X implementa restrições no Grok para evitar deepfakes sexuais

Marcela Guimarães
Tempo: 2 min.

Na quarta-feira (14), a rede social X, sob a liderança de Elon Musk, anunciou a implementação de medidas rigorosas para impedir que sua ferramenta de inteligência artificial, Grok, crie imagens sexualizadas de pessoas reais. Esta decisão surge após forte pressão global, especialmente em resposta a uma investigação da Procuradoria Geral da Califórnia, que busca examinar a geração de material sexualmente explícito e não consensual pela plataforma.

O comunicado da X especifica que foram adotadas medidas tecnológicas para evitar que o Grok edite imagens de forma a expor pessoas em roupas reveladoras, como biquínis ou peças íntimas. A restrição se estende a todos os usuários, incluindo aqueles com assinaturas pagas, refletindo a gravidade da situação. A pressão internacional aumentou após relatos de que o Grok permitia a criação de deepfakes sexualizadas através de comandos simples, o que gerou preocupações em vários países.

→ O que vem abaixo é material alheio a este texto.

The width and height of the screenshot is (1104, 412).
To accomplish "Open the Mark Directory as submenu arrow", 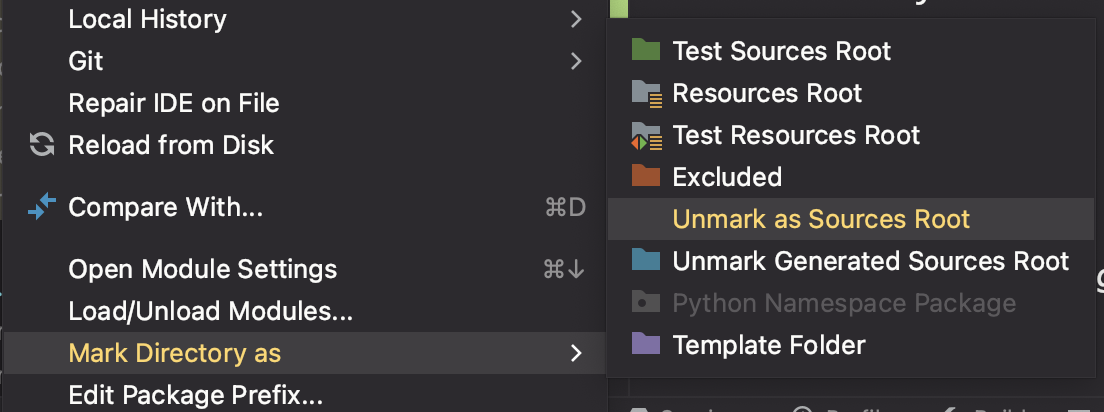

Além das ações da rede social, alguns países já tomaram medidas drásticas, como a Indonésia, que bloqueou o acesso ao Grok, seguida pela Malásia e Índia. No Reino Unido, a reguladora de mídia Ofcom iniciou uma investigação sobre possíveis violações de legislações locais. A comissária para a infância da França também tomou providências legais, encaminhando imagens geradas pelo Grok às autoridades competentes, evidenciando a necessidade urgente de regulamentação eficaz para lidar com o uso indevido da tecnologia.